What to work on:
Collect from the data below each line with "will".
[Opening Exercise input section]
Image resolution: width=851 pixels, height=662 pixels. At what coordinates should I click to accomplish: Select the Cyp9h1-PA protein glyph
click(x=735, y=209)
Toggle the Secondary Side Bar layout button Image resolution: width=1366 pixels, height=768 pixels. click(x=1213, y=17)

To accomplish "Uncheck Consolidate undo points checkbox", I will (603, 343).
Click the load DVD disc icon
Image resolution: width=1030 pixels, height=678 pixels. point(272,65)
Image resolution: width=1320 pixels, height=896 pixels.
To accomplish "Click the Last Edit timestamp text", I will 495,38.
[Closing Exercise input section]
Exercise response:
To accomplish "Uncheck Consolidate undo points checkbox", I will (603, 343).
To accomplish "Click the Last Edit timestamp text", I will 495,38.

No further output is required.